Set out the records below as a numbered list, one line per item, omitting blank lines.

···

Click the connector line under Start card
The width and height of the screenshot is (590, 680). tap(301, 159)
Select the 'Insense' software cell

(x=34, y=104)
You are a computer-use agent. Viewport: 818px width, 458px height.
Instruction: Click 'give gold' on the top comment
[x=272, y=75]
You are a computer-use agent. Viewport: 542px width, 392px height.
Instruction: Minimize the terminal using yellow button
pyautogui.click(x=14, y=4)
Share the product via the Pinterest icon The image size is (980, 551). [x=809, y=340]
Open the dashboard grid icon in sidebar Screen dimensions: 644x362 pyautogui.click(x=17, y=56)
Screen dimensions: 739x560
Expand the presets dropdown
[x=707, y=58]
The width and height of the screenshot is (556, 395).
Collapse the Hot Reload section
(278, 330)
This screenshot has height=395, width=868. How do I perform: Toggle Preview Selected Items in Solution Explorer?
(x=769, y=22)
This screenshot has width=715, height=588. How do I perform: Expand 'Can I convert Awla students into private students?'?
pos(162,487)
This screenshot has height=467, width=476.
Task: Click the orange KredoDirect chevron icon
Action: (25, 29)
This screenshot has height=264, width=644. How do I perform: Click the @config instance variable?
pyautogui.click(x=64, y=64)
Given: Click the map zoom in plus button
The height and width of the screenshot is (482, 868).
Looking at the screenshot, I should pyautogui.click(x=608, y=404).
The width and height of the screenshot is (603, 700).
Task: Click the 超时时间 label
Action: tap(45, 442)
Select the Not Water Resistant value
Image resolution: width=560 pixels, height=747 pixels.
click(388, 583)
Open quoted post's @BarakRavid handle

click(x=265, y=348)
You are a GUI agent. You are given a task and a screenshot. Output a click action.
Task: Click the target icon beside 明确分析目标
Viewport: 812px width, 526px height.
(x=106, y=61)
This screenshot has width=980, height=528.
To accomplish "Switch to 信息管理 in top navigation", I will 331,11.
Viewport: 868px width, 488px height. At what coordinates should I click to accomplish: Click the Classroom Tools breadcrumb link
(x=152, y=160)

···

_Full output_.
1. Click the connector line under Start card
2. The width and height of the screenshot is (590, 680). tap(301, 159)
3. Select the 'Insense' software cell
4. (x=34, y=104)
5. You are a computer-use agent. Viewport: 818px width, 458px height.
6. Instruction: Click 'give gold' on the top comment
7. [x=272, y=75]
8. You are a computer-use agent. Viewport: 542px width, 392px height.
9. Instruction: Minimize the terminal using yellow button
10. pyautogui.click(x=14, y=4)
11. Share the product via the Pinterest icon The image size is (980, 551). [x=809, y=340]
12. Open the dashboard grid icon in sidebar Screen dimensions: 644x362 pyautogui.click(x=17, y=56)
13. Screen dimensions: 739x560
14. Expand the presets dropdown
15. [x=707, y=58]
16. The width and height of the screenshot is (556, 395).
17. Collapse the Hot Reload section
18. (278, 330)
19. This screenshot has height=395, width=868. How do I perform: Toggle Preview Selected Items in Solution Explorer?
20. (x=769, y=22)
21. This screenshot has width=715, height=588. How do I perform: Expand 'Can I convert Awla students into private students?'?
22. pos(162,487)
23. This screenshot has height=467, width=476.
24. Task: Click the orange KredoDirect chevron icon
25. Action: (25, 29)
26. This screenshot has height=264, width=644. How do I perform: Click the @config instance variable?
27. pyautogui.click(x=64, y=64)
28. Given: Click the map zoom in plus button
29. The height and width of the screenshot is (482, 868).
30. Looking at the screenshot, I should pyautogui.click(x=608, y=404).
31. The width and height of the screenshot is (603, 700).
32. Task: Click the 超时时间 label
33. Action: tap(45, 442)
34. Select the Not Water Resistant value
35. Image resolution: width=560 pixels, height=747 pixels.
36. click(388, 583)
37. Open quoted post's @BarakRavid handle
38. click(x=265, y=348)
39. You are a GUI agent. You are given a task and a screenshot. Output a click action.
40. Task: Click the target icon beside 明确分析目标
41. Viewport: 812px width, 526px height.
42. (x=106, y=61)
43. This screenshot has width=980, height=528.
44. To accomplish "Switch to 信息管理 in top navigation", I will 331,11.
45. Viewport: 868px width, 488px height. At what coordinates should I click to accomplish: Click the Classroom Tools breadcrumb link
46. (x=152, y=160)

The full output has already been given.